Submitted by hunna03 on 2007-09-08 | Last Modified on 2007-09-17

Rating: 12345   Go Login to rate this article.   Votes: 29 | Comments: 19 | Views: 54122

by Clinton Andersen


For the last 4 years I have marveled in the sport known as Rock Climbing. I had seen pictures before of these people clinging to these near featureless walls and it made me speechless. It was incredible. How they did it, how they were able to climb holding on to virtually nothing all the while making it look so easy was something that created this fire inside of me. I wanted to Rock Climb.

The only problem was that I was living in Nebraska and I could not just hop up and leave because of my commitment to the United States Air Force. So the next best thing was to find a magazine about Rock Climbing. I subscribed to Rock and Ice and Climbing and that only made my problem of living in a pretty flat land worse because that desire fire inside of me only grew stronger. Finally, the time had come to leave the military and I was able to land a job in perhaps the greatest outdoors state known to man, Utah.

I arrived in Utah and now live in South Jordan, in the valley, surrounded my awe inspiring mountains just beginning to be explored. But it seemed that now that I was here I was even more lost. I’m pretty savy on the internet but finding anything about Rock Climbing, anything that was useful to beginners at least, was like trying to find something about a secret society. Thankfully after much digging and exploring I found some information that I would like to share with you. So if you’re thinking about rock climbing then I would recommend you Start Here:

First, to those individuals who live in a place such as Nebraska, where there are no climbs or climbing gyms, the best thing you can do is internet research. This site, rockclimbing.com, is perhaps the best site out there.

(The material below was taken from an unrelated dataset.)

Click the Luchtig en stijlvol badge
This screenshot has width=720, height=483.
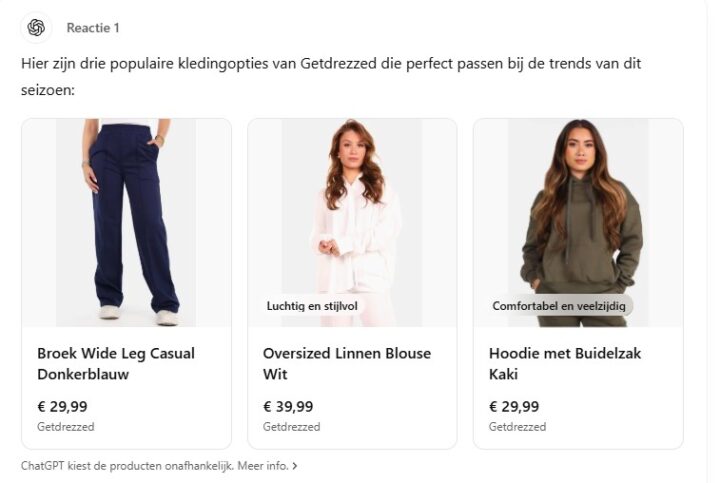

They already have a pretty good article series that gives you an idea on the different types of climbing and what it all means. Then on top of that they have an excellent forum. They have thousands of people visiting their site everyday who are experienced and knowledgeable and willing to show you the ropes, albeit through the internet.

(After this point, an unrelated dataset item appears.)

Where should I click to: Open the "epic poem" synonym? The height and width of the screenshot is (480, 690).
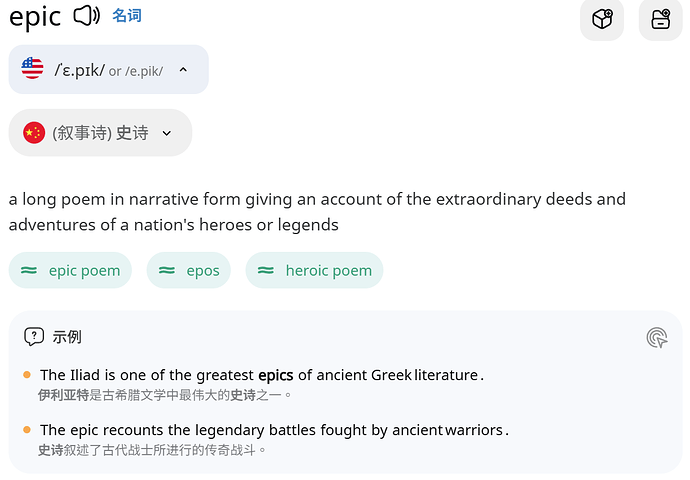click(84, 270)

The next best thing you can do is subscribe to the two magazines out there that are dedicated to this sport; Climbing and Rock and Ice. Climbing was the first magazine that I subscribed too because it was the first thing to pop up in Google when I typed in ‘Climbing Magazine’, for now obvious reasons. At first I wasn’t too impressed with the magazine because the writers seemed like teenagers with a fetish for fowl language but the overall meanings were there and the stuff you read about, terminology like ‘redpoint’, ‘on-site flash’, etc. only cause you to do further research enhancing your knowledge. After a couple of issues and nothing else really pertinent to learning to rock climb I subscribed to Rock and Ice. I think the writers seemed a little more professional plus the articles and pictures gave me a little bit more knowledge. The bottom line is that each magazine has its own pros and cons but they both give you more knowledge about Rock Climbing and make a great place to start learning.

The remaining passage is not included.